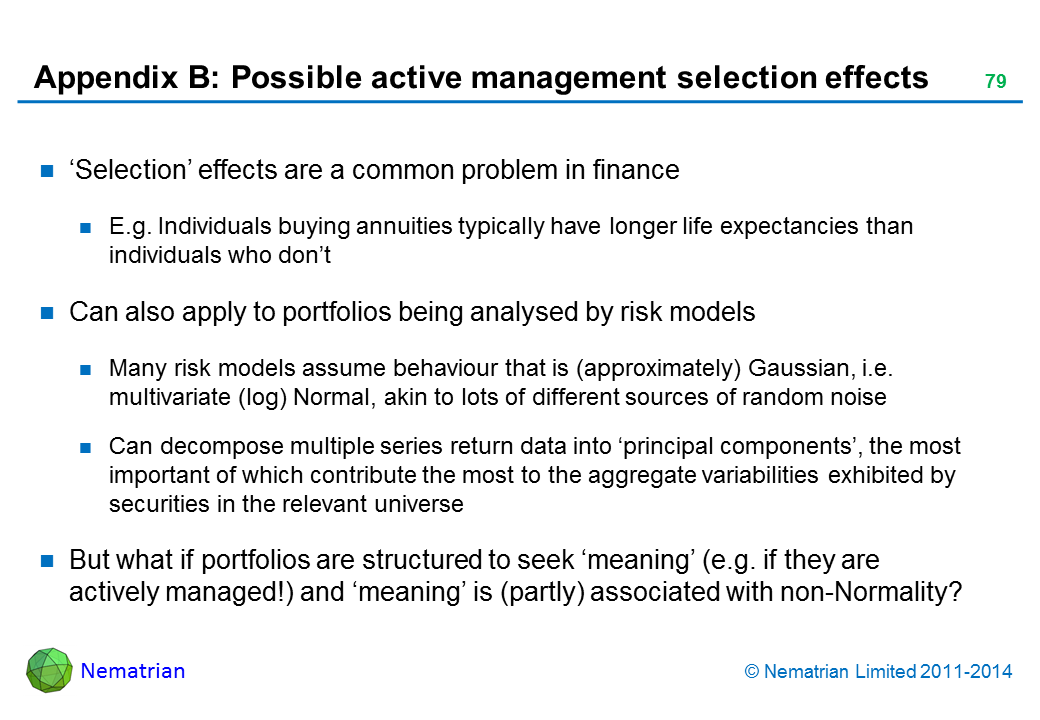Screen dimensions: 1040x720
Task: Click the slide number 79
Action: click(x=995, y=82)
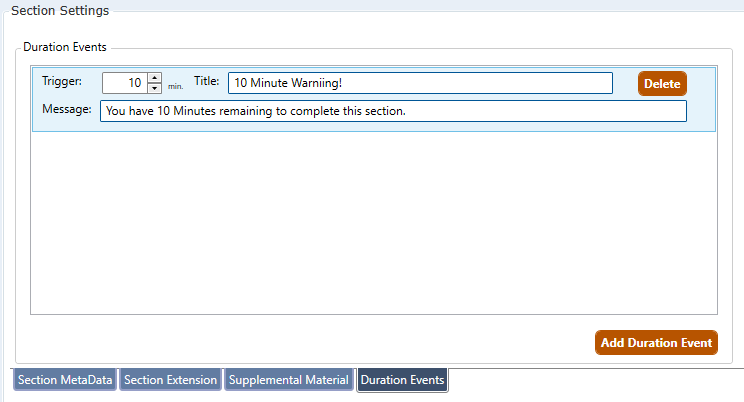The width and height of the screenshot is (744, 402).
Task: Go to the Supplemental Material tab
Action: click(x=288, y=380)
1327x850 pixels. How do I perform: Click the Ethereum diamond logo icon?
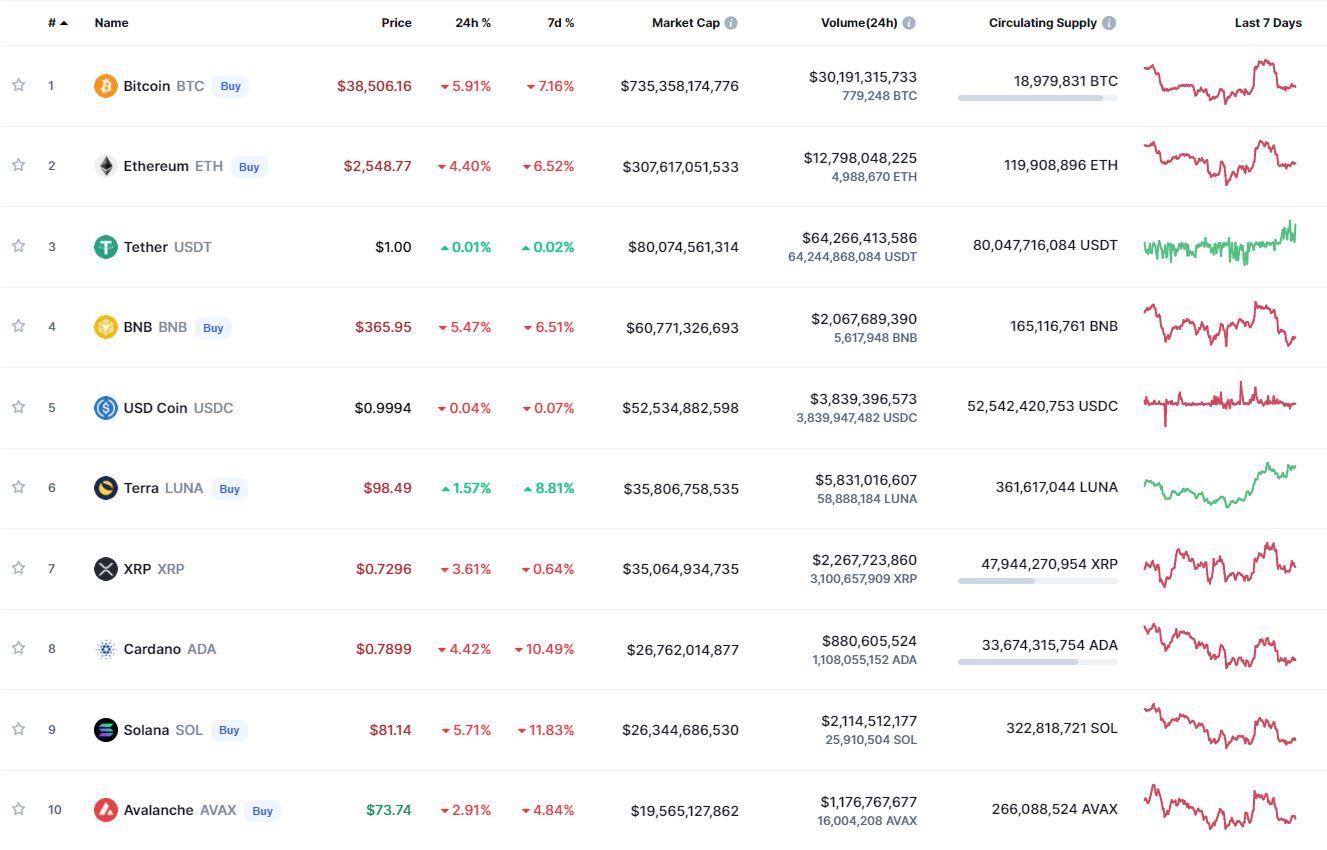pos(105,166)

_ _ _

* _ACTIVITY_
Begin at the line that contains "1327x850 pixels. How" and transcribe exactly, and only, each line through the final line of the data above, both included; the pictures do not go in.

* _WRITTEN SOLUTION_
1327x850 pixels. How do I perform: Click the Ethereum diamond logo icon?
pos(105,166)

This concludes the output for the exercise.